As you print the data below, keep every line exactly as it is and leave the images behind.

[Records contained in a dataset]
************

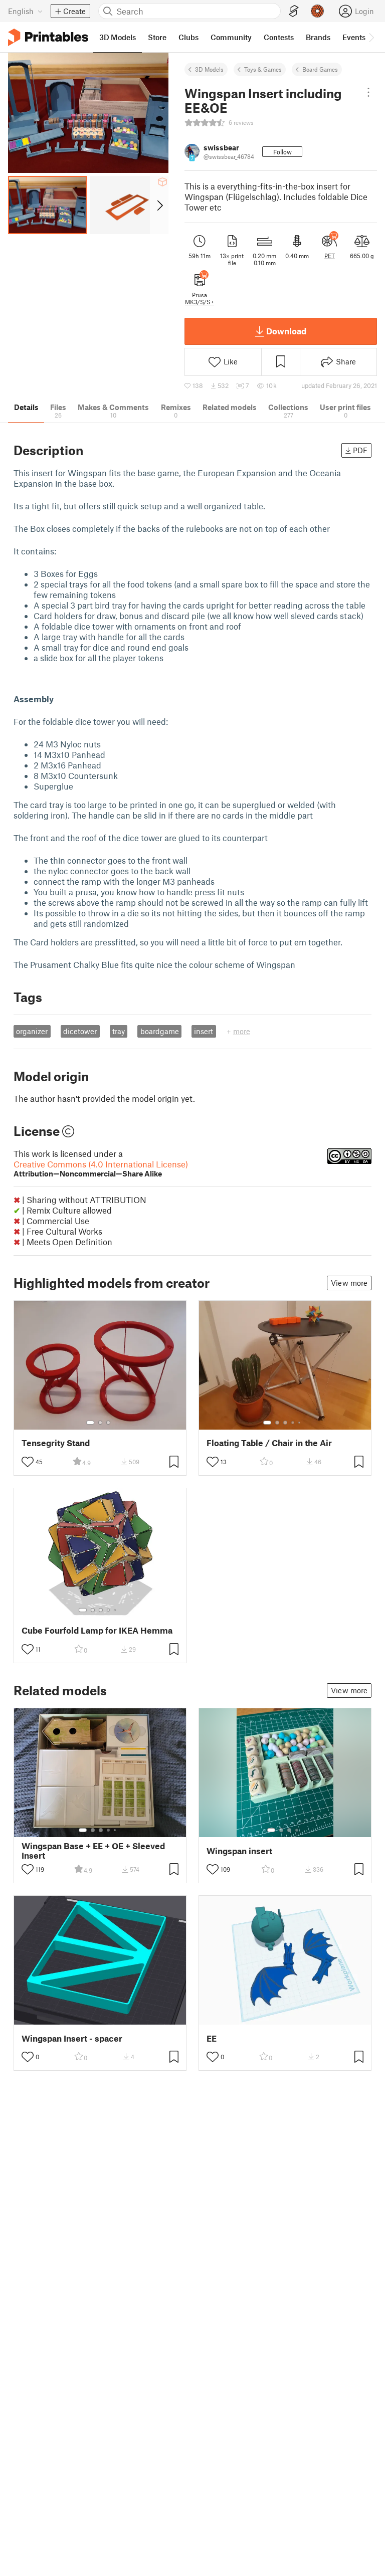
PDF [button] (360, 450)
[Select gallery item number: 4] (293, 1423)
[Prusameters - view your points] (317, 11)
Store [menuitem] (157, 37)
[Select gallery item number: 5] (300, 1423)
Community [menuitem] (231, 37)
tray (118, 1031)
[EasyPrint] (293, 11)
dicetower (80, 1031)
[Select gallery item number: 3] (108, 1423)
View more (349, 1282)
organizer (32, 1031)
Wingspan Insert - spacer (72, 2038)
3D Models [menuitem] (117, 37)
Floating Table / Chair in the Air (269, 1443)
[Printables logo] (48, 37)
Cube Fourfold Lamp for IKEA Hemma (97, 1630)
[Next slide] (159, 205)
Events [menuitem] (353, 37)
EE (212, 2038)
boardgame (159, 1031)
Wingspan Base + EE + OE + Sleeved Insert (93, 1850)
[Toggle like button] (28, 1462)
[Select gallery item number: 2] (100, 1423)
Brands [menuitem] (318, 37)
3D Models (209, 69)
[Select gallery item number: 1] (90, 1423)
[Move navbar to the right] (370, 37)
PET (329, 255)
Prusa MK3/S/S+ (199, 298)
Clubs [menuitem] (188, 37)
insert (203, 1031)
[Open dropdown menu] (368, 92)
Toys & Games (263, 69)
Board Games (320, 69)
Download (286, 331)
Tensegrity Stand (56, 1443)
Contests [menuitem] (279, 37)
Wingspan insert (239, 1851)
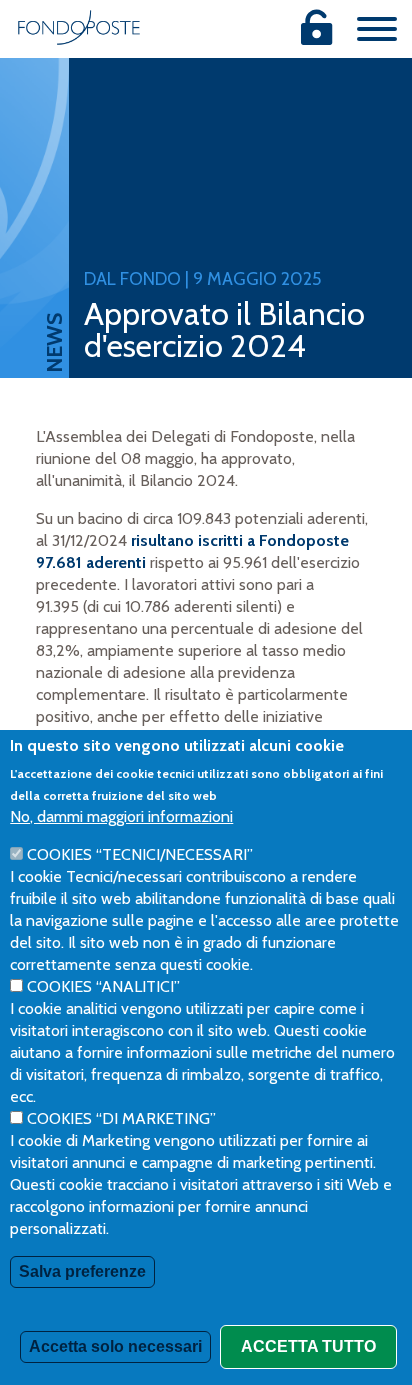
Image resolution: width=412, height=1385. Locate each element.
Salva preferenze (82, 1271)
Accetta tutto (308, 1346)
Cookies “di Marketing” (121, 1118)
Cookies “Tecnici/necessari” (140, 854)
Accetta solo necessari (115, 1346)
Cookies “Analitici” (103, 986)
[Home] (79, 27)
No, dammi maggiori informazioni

************

(TASK OUTPUT):
PDF [button] (360, 450)
[Select gallery item number: 4] (293, 1423)
[Prusameters - view your points] (317, 11)
Store [menuitem] (157, 37)
[Select gallery item number: 5] (300, 1423)
Community [menuitem] (231, 37)
tray (118, 1031)
[EasyPrint] (293, 11)
dicetower (80, 1031)
[Select gallery item number: 3] (108, 1423)
View more (349, 1282)
organizer (32, 1031)
Wingspan Insert - spacer (72, 2038)
3D Models [menuitem] (117, 37)
Floating Table / Chair in the Air (269, 1443)
[Printables logo] (48, 37)
Cube Fourfold Lamp for IKEA Hemma (97, 1630)
[Next slide] (159, 205)
Events [menuitem] (353, 37)
EE (212, 2038)
boardgame (159, 1031)
Wingspan Base + EE + OE + Sleeved Insert (93, 1850)
[Toggle like button] (28, 1462)
[Select gallery item number: 2] (100, 1423)
Brands [menuitem] (318, 37)
3D Models (209, 69)
[Select gallery item number: 1] (90, 1423)
[Move navbar to the right] (370, 37)
PET (329, 255)
Prusa MK3/S/S+ (199, 298)
Clubs [menuitem] (188, 37)
insert (203, 1031)
[Open dropdown menu] (368, 92)
Toys & Games (263, 69)
Board Games (320, 69)
Download (286, 331)
Tensegrity Stand (56, 1443)
Contests [menuitem] (279, 37)
Wingspan insert (239, 1851)
Image resolution: width=412, height=1385. Locate each element.
Salva preferenze (82, 1271)
Accetta tutto (308, 1346)
Cookies “di Marketing” (121, 1118)
Cookies “Tecnici/necessari” (140, 854)
Accetta solo necessari (115, 1346)
Cookies “Analitici” (103, 986)
[Home] (79, 27)
No, dammi maggiori informazioni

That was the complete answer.